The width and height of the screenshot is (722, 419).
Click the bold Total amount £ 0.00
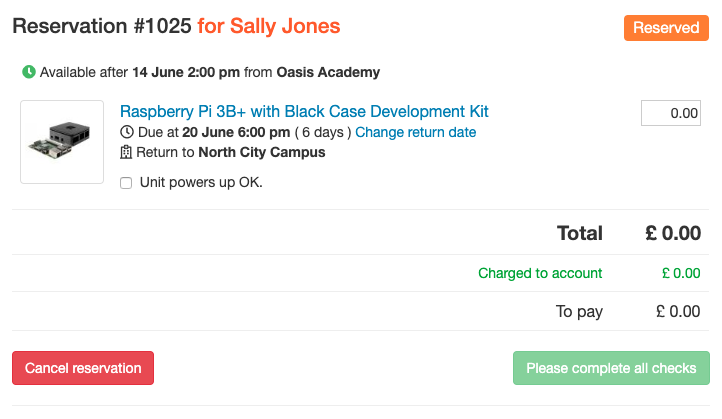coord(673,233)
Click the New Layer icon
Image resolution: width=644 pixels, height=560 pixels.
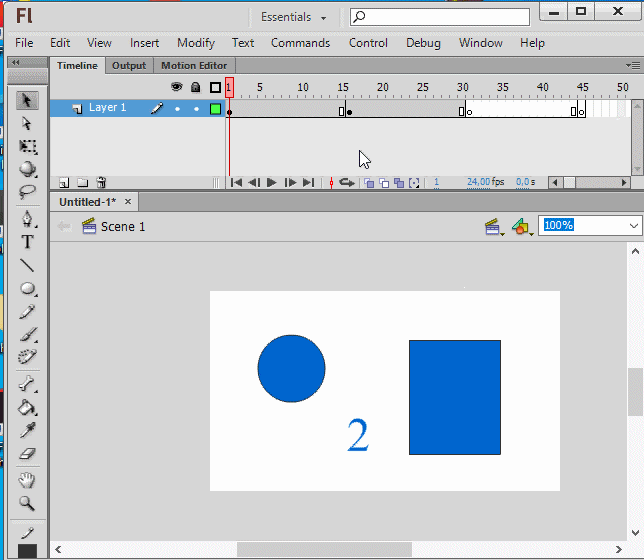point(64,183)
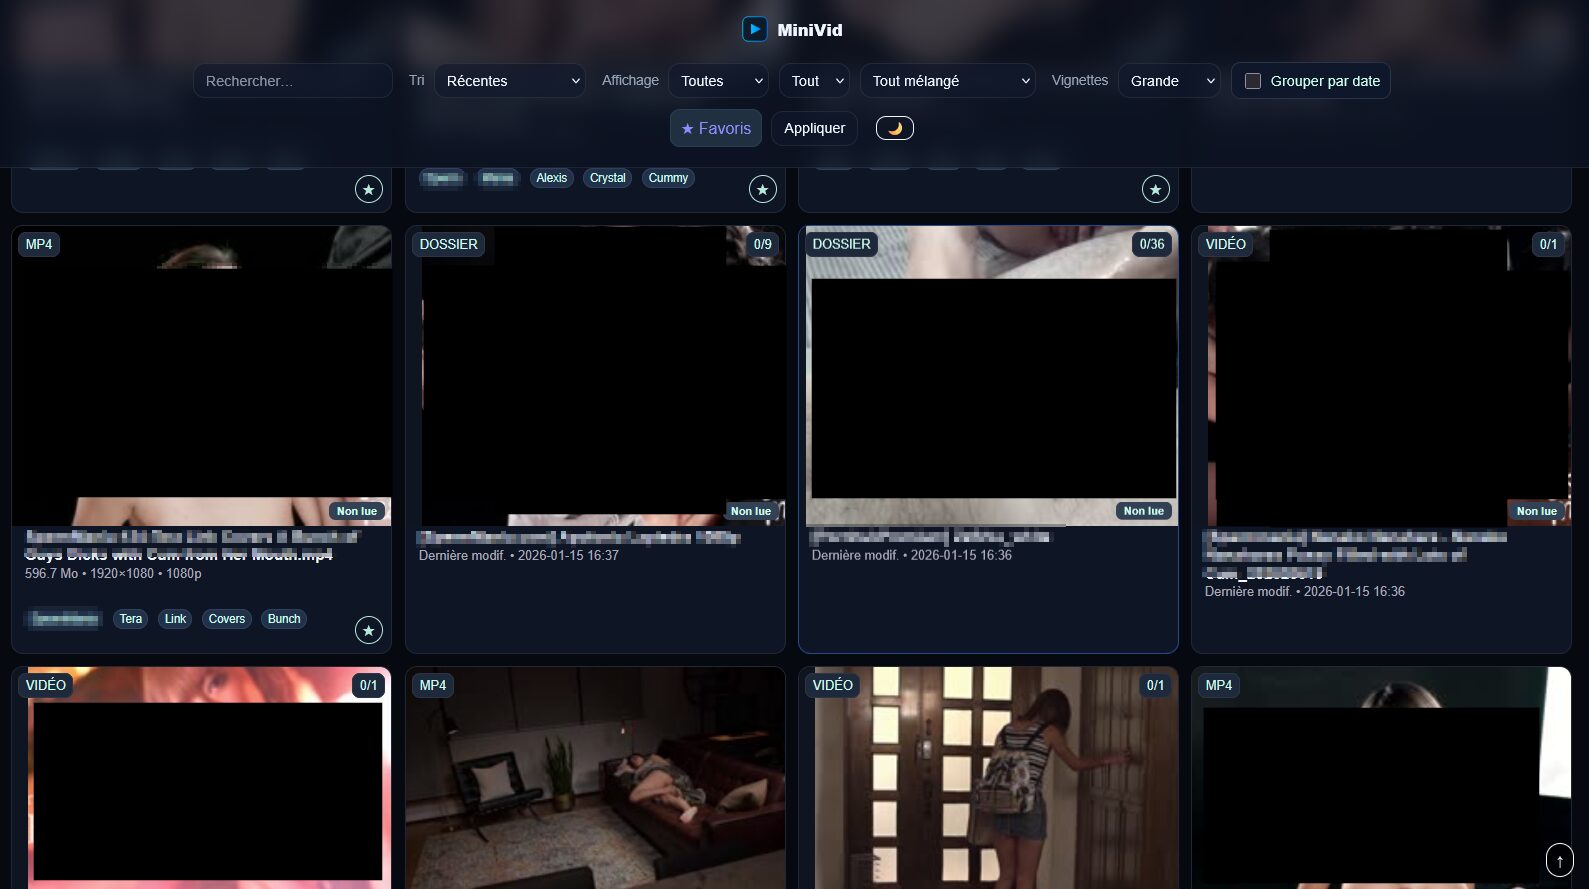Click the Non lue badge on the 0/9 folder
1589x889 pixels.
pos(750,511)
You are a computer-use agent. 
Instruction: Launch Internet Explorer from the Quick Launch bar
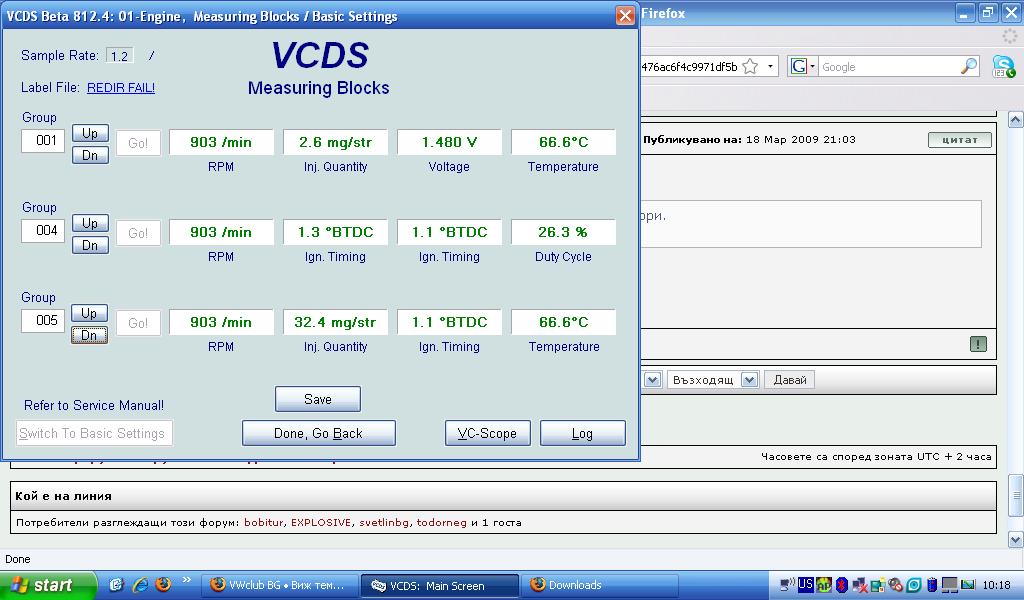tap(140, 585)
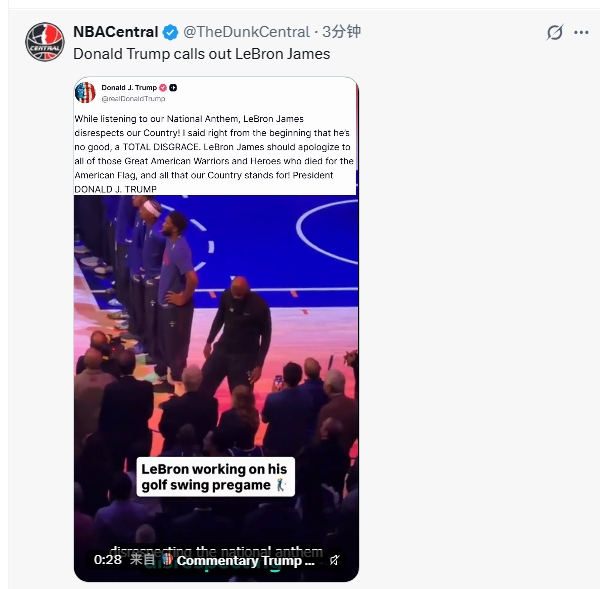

□ □ □ □

▸ **YOUR OBJECTIVE**
Leave the pictures out and reproduce exactly the lines from the top of the listing above through the line with "You are a computer-use agent.".

▸ **EXERCISE RESULT**
The width and height of the screenshot is (722, 419).
Click the bold Total amount £ 0.00
coord(673,233)
Click the New Layer icon
Image resolution: width=644 pixels, height=560 pixels.
point(64,183)
Click the Non lue badge on the 0/9 folder
1589x889 pixels.
pos(750,511)
You are a computer-use agent. 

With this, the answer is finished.